== Source text ==
+--

Resolution 41/2026 operates on three interlocking pillars: customs duty exemptions, income tax relief, and a pricing mandate for renewable energy technologies. Together they form the most structured fiscal incentive framework Cuba has ever applied to the clean energy sector.

Zero

Customs duty

 

Full exemption for PV systems, batteries, inverters, and components

Income tax relief

8 years

Maximum exemption for entities supplying power to the national grid

State + Private

Eligible parties

 

First time private legal entities are formally included by name

24%

2030 target

 

Renewables share of generation mix, up from under 5% today


 

Which equipment qualifies for duty-free import?

 

The resolution specifies the exempt categories in detail. For individuals, qualifying items do not count toward the standard non-commercial import limit - they simply need to be declared separately at customs and verified against the approved list.

solar systems - full systems, parts, and accessories

water heaters and associated controllers

pumping systems

wind turbines

systems (biogas generation)

+--

== Supplied material ==

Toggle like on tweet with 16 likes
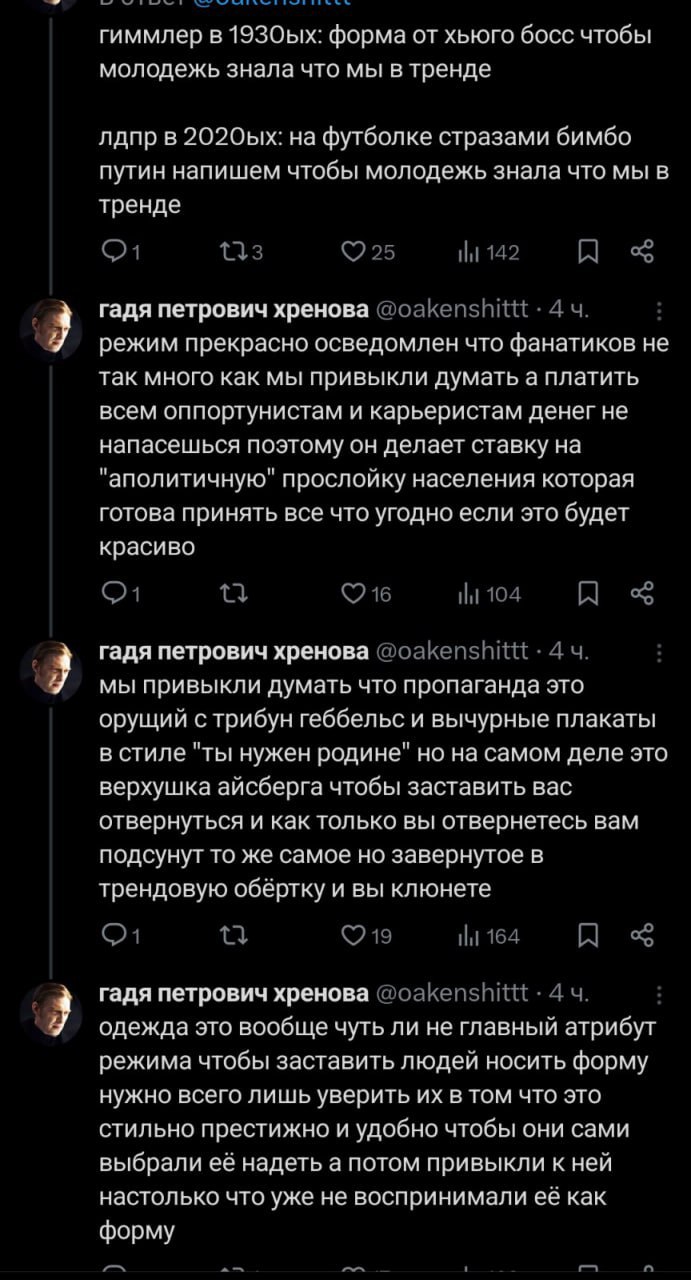Viewport: 691px width, 1280px height. coord(351,594)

+--

== Task requirements ==
1. Could you repeat the stretch of the Cuban renewable energy text from "The resolution specifies" through "the approved list.", swapping "verified" for "checked"?
2. Could you carry the Cuban renewable energy text on from the point where it stops?
You won't need the data.

== Answers to each task ==
1.
The resolution specifies the exempt categories in detail. For individuals, qualifying items do not count toward the standard non-commercial import limit - they simply need to be declared separately at customs and checked against the approved list.

2.
inverters, transformers, support structures, and installation components

× vehicles and EV parts - explicitly excluded from this pricing scheme

 

Key condition

 

The eight-year income tax exemption is not automatic. Applicants must submit technical documentation to the Ministry of Finance in advance and receive a feasibility assessment from ONURE. Tax authorities retain the right to revoke the exemption if the stated conditions are not maintained.

 

The crisis that forced this policy

 

Cuba's energy emergency is the unsentimental context behind every clause in this resolution. Renewables currently account for less than 5% of the national generation mix, yet the government has set a 2030 target of 24% - a near-fivefold increase in under five years. For a country whose grid infrastructure is largely Soviet-era vintage, that is not an ambition; it is a structural bet.
 

The pressure has been building in layers. In November 2024, a mandatory decree required all public and private enterprises to raise their renewable energy consumption to 50% within three years - or face compulsory connection to government-built photovoltaic facilities. That decree transformed solar uptake from voluntary to obligatory, and set the demand floor that Resolution 41/2026 is now trying to supply.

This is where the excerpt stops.